## Assignment
Match on the string "accomplish" in the entries below and return every matching line.

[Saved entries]
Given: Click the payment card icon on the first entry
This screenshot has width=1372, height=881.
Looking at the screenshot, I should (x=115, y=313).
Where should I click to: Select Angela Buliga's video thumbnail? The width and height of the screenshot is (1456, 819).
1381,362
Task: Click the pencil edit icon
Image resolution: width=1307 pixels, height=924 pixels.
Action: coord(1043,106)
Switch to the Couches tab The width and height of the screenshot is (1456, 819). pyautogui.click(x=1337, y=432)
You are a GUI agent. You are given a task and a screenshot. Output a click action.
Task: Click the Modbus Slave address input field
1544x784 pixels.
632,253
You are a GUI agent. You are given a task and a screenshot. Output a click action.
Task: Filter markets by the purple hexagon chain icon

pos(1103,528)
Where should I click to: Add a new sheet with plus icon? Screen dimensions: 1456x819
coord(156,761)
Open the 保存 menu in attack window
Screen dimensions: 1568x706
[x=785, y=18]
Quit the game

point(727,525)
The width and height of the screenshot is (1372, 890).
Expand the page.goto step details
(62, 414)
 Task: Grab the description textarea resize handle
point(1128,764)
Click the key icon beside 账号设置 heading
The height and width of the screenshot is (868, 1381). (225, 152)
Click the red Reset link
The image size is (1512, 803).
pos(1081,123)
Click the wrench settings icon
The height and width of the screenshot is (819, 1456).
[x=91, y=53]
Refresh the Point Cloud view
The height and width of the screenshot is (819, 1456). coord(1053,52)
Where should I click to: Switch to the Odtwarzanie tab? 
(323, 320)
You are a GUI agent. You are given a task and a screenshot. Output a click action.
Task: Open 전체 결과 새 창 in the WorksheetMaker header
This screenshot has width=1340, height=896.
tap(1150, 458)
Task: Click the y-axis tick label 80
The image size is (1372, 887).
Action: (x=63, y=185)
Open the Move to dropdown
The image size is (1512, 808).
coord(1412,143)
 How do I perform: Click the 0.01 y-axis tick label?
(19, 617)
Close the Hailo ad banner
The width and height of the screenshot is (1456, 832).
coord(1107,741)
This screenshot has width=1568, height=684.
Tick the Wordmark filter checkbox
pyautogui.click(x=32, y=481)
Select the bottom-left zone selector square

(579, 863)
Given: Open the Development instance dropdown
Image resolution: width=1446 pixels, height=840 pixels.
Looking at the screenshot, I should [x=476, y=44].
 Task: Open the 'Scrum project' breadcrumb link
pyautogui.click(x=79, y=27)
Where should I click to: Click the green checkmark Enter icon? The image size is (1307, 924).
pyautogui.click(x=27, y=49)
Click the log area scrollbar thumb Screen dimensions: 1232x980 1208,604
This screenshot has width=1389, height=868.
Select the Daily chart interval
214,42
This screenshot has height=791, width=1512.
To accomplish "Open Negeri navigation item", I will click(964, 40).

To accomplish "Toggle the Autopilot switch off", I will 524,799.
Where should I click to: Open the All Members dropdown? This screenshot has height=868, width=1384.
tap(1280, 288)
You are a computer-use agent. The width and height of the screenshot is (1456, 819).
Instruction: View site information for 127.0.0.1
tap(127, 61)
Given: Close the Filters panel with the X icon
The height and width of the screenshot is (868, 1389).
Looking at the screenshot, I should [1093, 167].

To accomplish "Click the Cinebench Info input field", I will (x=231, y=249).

## Response to the task
To accomplish "Open Negeri navigation item", I will click(964, 40).
To accomplish "Toggle the Autopilot switch off", I will 524,799.
To accomplish "Click the Cinebench Info input field", I will (x=231, y=249).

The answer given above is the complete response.